“El primer viaje de nuestra vida”, presentado por Juan Luis Arsuaga


Editorial Temas de Hoy

Poder pasar una mañana con Juan Luis Arsuaga es algo digno de marcar en rojo en la agenda desde el mismo instante en el que te comunican el evento. Hemos tenido la oportunidad de acudir a la Facultad de Medicina de la UCM, donde el célebre paleontólogo ha presentado su nueva obra El viaje de nuestra vida. Rodeado de esqueletos y vitrinas, Arsuaga ha expuesto sus impresiones acerca del parto en la evolución humana, el principal cometido de su libro, pero también de otros detalles del ser humano y sus orígenes.

El científico reflexionó acerca de lo frágiles que somos desde que nacemos. “Los bebés humanos son las únicas crías mamíferas que nacen antes de tiempo, sin desarrollar y son dependientes”. Y es que el parto es, para Arsuaga, una fuente de incógnitas sobre la que “aún queda mucho que estudiar”. “El parto es un diseño muy inteligente. Una obra de ingeniería. Pero la anatomía comparada, la biología, la física… todavía tiene mucho camino que recorrer en su estudio”, aseveró. “No hemos visto ningún parto desde dentro, tampoco sabemos qué es lo que provoca el parto o cómo sabe el niño que tiene que nacer”.
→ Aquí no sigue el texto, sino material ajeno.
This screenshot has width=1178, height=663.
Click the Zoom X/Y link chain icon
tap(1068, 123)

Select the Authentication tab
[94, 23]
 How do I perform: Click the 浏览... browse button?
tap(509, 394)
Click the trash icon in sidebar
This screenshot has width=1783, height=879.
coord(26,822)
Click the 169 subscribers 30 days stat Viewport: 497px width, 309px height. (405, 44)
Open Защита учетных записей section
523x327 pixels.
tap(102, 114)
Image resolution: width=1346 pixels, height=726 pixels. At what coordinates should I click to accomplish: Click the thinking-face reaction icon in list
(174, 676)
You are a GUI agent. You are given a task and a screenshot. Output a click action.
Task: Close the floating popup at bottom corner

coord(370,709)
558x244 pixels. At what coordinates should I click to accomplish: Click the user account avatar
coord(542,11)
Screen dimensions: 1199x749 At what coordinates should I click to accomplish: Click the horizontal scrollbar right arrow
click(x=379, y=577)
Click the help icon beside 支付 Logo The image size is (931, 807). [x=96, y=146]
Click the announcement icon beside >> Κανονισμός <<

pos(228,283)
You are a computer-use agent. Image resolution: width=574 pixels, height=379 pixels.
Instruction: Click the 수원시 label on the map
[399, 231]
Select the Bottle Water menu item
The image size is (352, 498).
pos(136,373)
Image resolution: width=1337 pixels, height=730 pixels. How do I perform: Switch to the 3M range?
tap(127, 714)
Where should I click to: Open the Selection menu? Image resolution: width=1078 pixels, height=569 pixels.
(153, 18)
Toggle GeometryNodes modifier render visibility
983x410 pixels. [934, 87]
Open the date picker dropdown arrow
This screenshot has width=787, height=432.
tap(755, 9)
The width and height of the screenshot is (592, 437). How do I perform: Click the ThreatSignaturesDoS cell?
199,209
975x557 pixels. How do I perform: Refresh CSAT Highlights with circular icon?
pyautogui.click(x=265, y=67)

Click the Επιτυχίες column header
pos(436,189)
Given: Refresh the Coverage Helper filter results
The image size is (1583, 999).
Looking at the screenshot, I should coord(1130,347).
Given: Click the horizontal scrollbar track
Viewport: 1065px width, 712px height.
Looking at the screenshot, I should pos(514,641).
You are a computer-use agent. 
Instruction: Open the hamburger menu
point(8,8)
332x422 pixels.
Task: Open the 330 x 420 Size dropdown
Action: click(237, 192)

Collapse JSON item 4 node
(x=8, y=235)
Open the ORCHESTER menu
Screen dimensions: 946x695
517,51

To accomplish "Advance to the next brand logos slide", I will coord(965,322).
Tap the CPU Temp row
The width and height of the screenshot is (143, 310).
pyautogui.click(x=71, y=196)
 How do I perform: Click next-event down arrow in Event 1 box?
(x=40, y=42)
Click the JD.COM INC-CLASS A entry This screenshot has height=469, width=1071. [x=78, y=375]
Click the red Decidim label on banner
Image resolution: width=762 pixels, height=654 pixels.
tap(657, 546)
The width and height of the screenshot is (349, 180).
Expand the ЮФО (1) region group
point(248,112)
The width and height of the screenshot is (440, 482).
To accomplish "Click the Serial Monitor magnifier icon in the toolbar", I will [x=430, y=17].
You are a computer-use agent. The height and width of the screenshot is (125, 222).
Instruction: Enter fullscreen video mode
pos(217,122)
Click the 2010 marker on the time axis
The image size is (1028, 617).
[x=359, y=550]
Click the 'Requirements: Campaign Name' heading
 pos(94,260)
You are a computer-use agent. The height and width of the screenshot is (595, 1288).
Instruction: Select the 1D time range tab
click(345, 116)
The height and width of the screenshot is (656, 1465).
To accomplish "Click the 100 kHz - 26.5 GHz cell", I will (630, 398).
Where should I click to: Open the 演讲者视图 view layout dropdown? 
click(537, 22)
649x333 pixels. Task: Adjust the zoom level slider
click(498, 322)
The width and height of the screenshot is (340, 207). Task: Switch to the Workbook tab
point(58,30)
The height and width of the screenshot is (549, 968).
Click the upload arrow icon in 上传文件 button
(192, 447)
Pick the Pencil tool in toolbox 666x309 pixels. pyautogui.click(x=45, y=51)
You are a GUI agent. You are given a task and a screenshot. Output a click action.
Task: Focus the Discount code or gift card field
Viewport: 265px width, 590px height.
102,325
Aprovechó también para comentar los recortes que el Gobierno está llevando a cabo en materia de investigación. Pese a reconocer que la Fundación Atapuerca -de la cual es vicepresidente-, no ha sufrido falta de recursos, para él la comunidad científica se encuentra ante un panorama incierto. Politiqueos aparte, fue una conferencia en la que Arsuaga se mostró amable ante la prensa y en la que no perdió la oportunidad de soltar algunas frases satíricas como “el ser humano es el único mamífero que no se come la placenta, pese a significar torta en latín”, ante lo cual un periodista le recordó a Tom Cruise.

En El primer viaje de nuestra vida, una obra en la que Arsuaga lleva trabajando nada menos que treinta años, el lector se encuentra con tres partes diferenciadas en las que además de tratar los mecanismos del parte se atienden otros asuntos como la menopausia, el amor a las crías, el infanticidio o la vida sexual.

Arsuaga, junto a la colección de maquetas del cuerpo humano en el Museo Javier Puerta (UCM). Foto: Manu Sueiro

Os dejamos algunas pautas curiosas del libro:

– Algunos autores piensan que el desarrollo humano, por ser tan largo y tan lento, no se completa nunca y que de adultos somos todavía algo infantiles, tanto físicamente como en el comportamiento, ya que mantenemos nuestra capacidad de explorar, de investigar y de jugar toda la vida.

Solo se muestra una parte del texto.